__GIVEN DATA__:
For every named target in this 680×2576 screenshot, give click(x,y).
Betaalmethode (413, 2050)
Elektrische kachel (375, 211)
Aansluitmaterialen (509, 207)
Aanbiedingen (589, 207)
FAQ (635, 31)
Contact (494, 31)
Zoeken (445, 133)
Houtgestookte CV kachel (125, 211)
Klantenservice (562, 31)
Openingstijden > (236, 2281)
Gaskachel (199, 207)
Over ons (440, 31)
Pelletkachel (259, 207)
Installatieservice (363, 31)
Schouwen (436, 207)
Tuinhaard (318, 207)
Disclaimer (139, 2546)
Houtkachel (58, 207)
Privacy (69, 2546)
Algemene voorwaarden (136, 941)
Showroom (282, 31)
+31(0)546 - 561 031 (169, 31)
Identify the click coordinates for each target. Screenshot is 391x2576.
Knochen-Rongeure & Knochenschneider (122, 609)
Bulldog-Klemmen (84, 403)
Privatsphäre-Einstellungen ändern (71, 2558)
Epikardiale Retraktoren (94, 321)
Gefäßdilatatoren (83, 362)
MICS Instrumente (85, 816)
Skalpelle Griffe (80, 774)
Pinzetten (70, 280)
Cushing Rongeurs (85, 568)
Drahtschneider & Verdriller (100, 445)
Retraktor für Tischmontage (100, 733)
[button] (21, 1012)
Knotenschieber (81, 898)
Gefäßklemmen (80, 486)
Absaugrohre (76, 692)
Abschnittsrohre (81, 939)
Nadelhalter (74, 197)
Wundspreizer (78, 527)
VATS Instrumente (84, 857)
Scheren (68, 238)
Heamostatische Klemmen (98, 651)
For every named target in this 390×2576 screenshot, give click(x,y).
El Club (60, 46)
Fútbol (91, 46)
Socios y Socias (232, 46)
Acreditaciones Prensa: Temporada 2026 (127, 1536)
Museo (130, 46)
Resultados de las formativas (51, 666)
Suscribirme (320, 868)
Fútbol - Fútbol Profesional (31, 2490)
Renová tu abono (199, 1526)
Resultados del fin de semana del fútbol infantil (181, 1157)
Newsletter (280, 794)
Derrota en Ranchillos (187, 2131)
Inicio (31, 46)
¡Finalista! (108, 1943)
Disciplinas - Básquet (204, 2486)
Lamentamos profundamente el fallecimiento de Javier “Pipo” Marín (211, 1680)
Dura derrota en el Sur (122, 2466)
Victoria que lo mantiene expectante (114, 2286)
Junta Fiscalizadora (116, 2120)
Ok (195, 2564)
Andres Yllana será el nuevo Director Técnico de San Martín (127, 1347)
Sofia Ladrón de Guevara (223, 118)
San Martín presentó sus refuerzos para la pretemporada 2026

__TASK DESCRIPTION__: Your response must consist of the entries, reproduced exactly.

__SOLUTION FOR THIS PROBLEM__:
For every named target in this 680×2576 screenshot, give click(x,y).
Betaalmethode (413, 2050)
Elektrische kachel (375, 211)
Aansluitmaterialen (509, 207)
Aanbiedingen (589, 207)
FAQ (635, 31)
Contact (494, 31)
Zoeken (445, 133)
Houtgestookte CV kachel (125, 211)
Klantenservice (562, 31)
Openingstijden > (236, 2281)
Gaskachel (199, 207)
Over ons (440, 31)
Pelletkachel (259, 207)
Installatieservice (363, 31)
Schouwen (436, 207)
Tuinhaard (318, 207)
Disclaimer (139, 2546)
Houtkachel (58, 207)
Privacy (69, 2546)
Algemene voorwaarden (136, 941)
Showroom (282, 31)
+31(0)546 - 561 031 (169, 31)
Identify the click coordinates for each target. Screenshot is 391x2576.
Knochen-Rongeure & Knochenschneider (122, 609)
Bulldog-Klemmen (84, 403)
Privatsphäre-Einstellungen ändern (71, 2558)
Epikardiale Retraktoren (94, 321)
Gefäßdilatatoren (83, 362)
MICS Instrumente (85, 816)
Skalpelle Griffe (80, 774)
Pinzetten (70, 280)
Cushing Rongeurs (85, 568)
Drahtschneider & Verdriller (100, 445)
Retraktor für Tischmontage (100, 733)
[button] (21, 1012)
Knotenschieber (81, 898)
Gefäßklemmen (80, 486)
Absaugrohre (76, 692)
Abschnittsrohre (81, 939)
Nadelhalter (74, 197)
Wundspreizer (78, 527)
VATS Instrumente (84, 857)
Scheren (68, 238)
Heamostatische Klemmen (98, 651)
For every named target in this 390×2576 screenshot, give click(x,y).
El Club (60, 46)
Fútbol (91, 46)
Socios y Socias (232, 46)
Acreditaciones Prensa: Temporada 2026 (127, 1536)
Museo (130, 46)
Resultados de las formativas (51, 666)
Suscribirme (320, 868)
Fútbol - Fútbol Profesional (31, 2490)
Renová tu abono (199, 1526)
Resultados del fin de semana del fútbol infantil (181, 1157)
Newsletter (280, 794)
Derrota en Ranchillos (187, 2131)
Inicio (31, 46)
¡Finalista! (108, 1943)
Disciplinas - Básquet (204, 2486)
Lamentamos profundamente el fallecimiento de Javier “Pipo” Marín (211, 1680)
Dura derrota en el Sur (122, 2466)
Victoria que lo mantiene expectante (114, 2286)
Junta Fiscalizadora (116, 2120)
Ok (195, 2564)
Andres Yllana será el nuevo Director Técnico de San Martín (127, 1347)
Sofia Ladrón de Guevara (223, 118)
San Martín presentó sus refuerzos para la pretemporada 2026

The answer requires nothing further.